29 April 2007

Crisis Management: Corporate 4GW...

Crisis Management is getting the increased attention of Board Directors in light of the latest disclosure rules. And Eric Dezenhall's new book is out in collaboration with John Weber and the excerpt is in the latest issue of Board Member. There are 10 crises that are outlined in the article:
  1. Corporate Mission Creep
  2. The Demise of Science
  3. Outspent and Outgunned
  4. Is Junior Covering Your Crisis?
  5. Wall Street War Zone
  6. Everyone's a Pundit
  7. Make 'em Laugh
  8. Your Brand is a Target
  9. Protecting Intellectual Property
  10. The Porous Corporation
Damage Control: Why Everything You Know About Crisis Management Is Wrong. Much of the conventional wisdom about damage control and crisis PR is self-serving, self- congratulatory, self-deceiving—and flat out wrong. And no one knows it better than Eric Dezenhall and John Weber, who have helped countless companies, politicians, and celebrities get out of various kinds of trouble.

If you’re facing a lawsuit, a sex scandal, a defective product, or allegations of insider trading, other PR experts will tell you to stay positive, get your message out, and everything will be just fine. But happy talk doesn’t help much during a real crisis, and it’s easy to lose sight of your real priorities. In a trial, for instance, you might want the whole world to think you’re a wonderful person, but all that matters is whether twelve jurors think you’re guilty.

#10 caught our eye because this discusses the fact that insiders in the organization have a growing powerbase. Fueled with new tools to capture information in real-time and post it to an off site blog or other online location makes the time between the confidential event and the public disclosure become minutes not just hours. Mr. Dezenhall is clear to point out that the new crisis manager is involved in constant monitoring and taking on a more preemptive and preventive mission. Call it "Damage Control" he says.

As the lines begin to blur between corporate roles of crisis management, brand management, public relations, competitive marketing, fraud management and reputation control, so too does the level of Operational Risk. When you have so many individuals responsible for keeping a handle on potential crises as they are uncovered by a tip, a leak or the whistleblower hotline there is an increasing risk of a lack of an effective Incident Management System.

The blogosphere is just another version of the age old online bulletin board on broadband steroids. Skilled journalists who have for years operated in the mainstream media have their own blog on the online site of the offline magazine or newspaper. The power of "Time to Press" is now a matter of the source and the reach of the blog community. Why does Fox Interactive Media own MySpace?
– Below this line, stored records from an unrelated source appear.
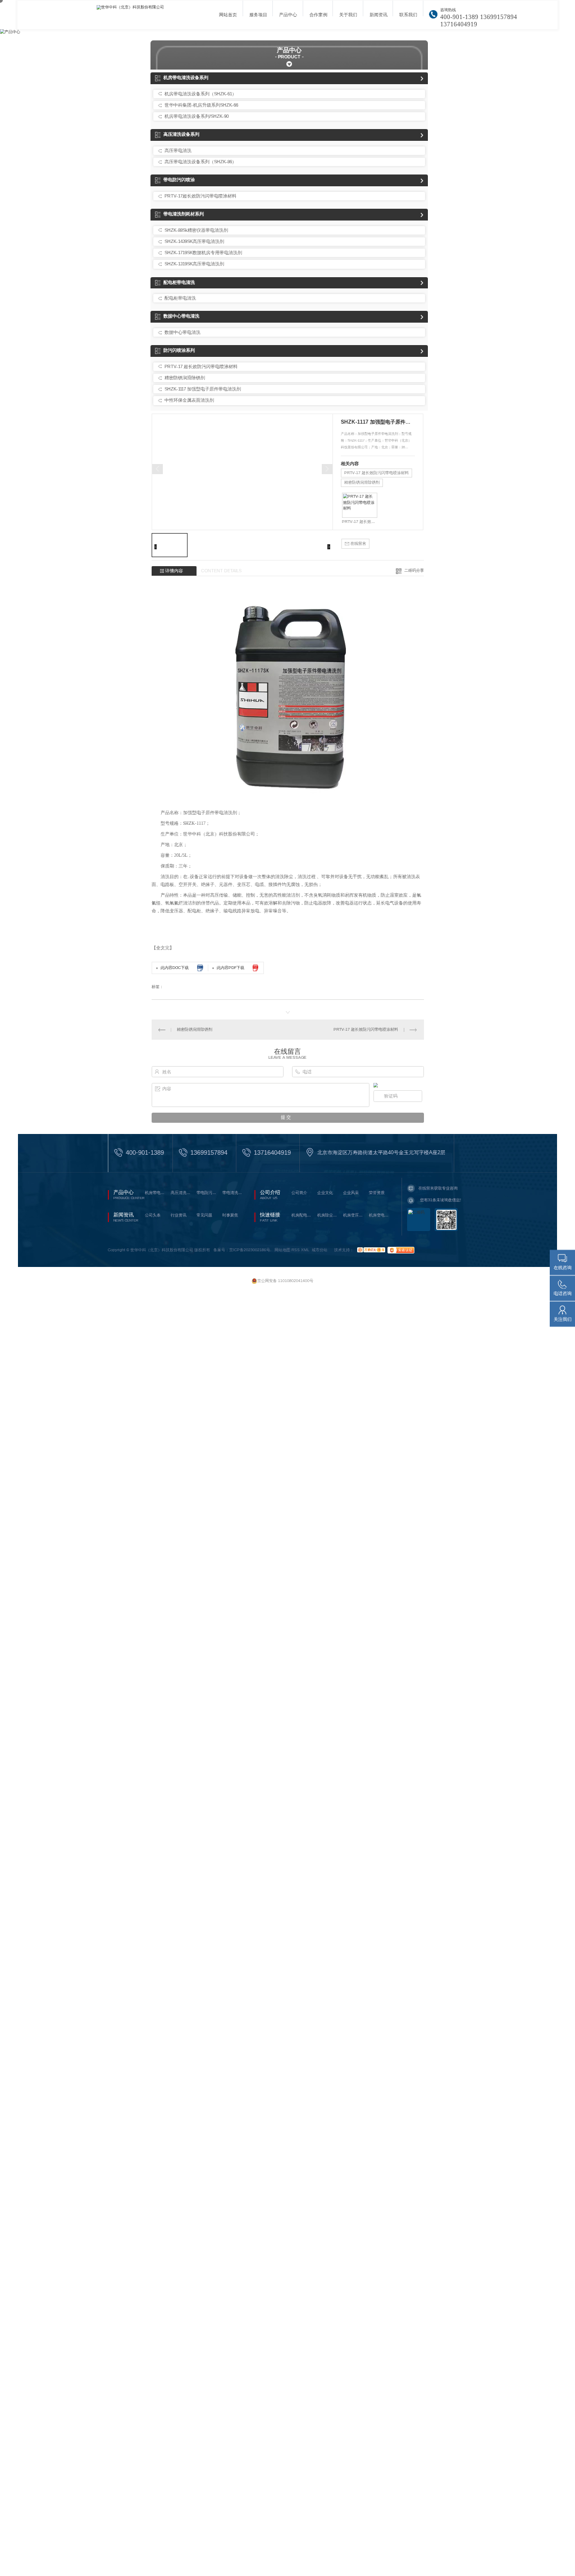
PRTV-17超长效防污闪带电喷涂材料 (200, 196)
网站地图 (282, 1250)
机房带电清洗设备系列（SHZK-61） (200, 94)
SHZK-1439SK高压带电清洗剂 (194, 241)
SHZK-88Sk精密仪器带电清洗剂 (196, 230)
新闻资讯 (378, 18)
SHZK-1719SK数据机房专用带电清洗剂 (203, 252)
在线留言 (357, 543)
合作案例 (318, 18)
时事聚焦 (230, 1215)
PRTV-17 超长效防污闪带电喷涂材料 (201, 366)
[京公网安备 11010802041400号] (283, 1275)
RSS (295, 1250)
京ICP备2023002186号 (249, 1250)
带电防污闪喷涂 (179, 179)
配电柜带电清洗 (179, 282)
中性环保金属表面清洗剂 (189, 400)
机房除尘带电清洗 (328, 1215)
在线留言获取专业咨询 (438, 1188)
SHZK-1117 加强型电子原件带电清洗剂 (203, 389)
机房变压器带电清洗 (354, 1215)
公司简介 (299, 1193)
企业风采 (351, 1193)
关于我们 (348, 18)
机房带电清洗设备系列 (185, 77)
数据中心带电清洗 (181, 316)
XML (305, 1250)
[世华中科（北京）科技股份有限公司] (144, 15)
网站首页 (228, 18)
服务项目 (258, 18)
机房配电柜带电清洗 (302, 1215)
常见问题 (204, 1215)
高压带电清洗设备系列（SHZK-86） (200, 161)
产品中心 (288, 18)
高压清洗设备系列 (181, 134)
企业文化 (325, 1193)
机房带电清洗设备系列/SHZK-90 (197, 116)
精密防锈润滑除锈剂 (185, 377)
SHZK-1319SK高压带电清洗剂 (194, 264)
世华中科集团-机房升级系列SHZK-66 (201, 105)
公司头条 (153, 1215)
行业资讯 (178, 1215)
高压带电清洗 (178, 150)
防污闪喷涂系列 (179, 350)
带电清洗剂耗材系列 (183, 214)
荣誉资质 (377, 1193)
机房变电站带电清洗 (380, 1215)
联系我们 (408, 18)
Savvy Board of Directors realize the value of having an open and transparent approach to the governance of the organization. Even as we speak the newest data on executive compensation, perks, bonus or golden parachutes are being published and communicated by online-based data bases. And with all of this transparency and the fact that all of the data is discoverable in an internal investigation or external litigation makes it imperative that management manage this risk proactively. Not after the fact, reactively.

Corporate Risk Intel is nothing new and over the past five years has blossomed into a mandatory high technology business unit within corporate enterprises. The people, processes, systems and tools require a combination of capabilities, expertise and raw instinct. Extensions of Open Source Intel (OSINT) are fueling the internal "Damage Control" department across the globe. The "Porous Corporation" is quickly becoming a modern day forum for survival of the fittest and other Darwinian strategies of "Adaptation".

Over a year ago, this same topic was addressed in adapting to a corporate (4GW) 4th Generation Warfare Paradigm.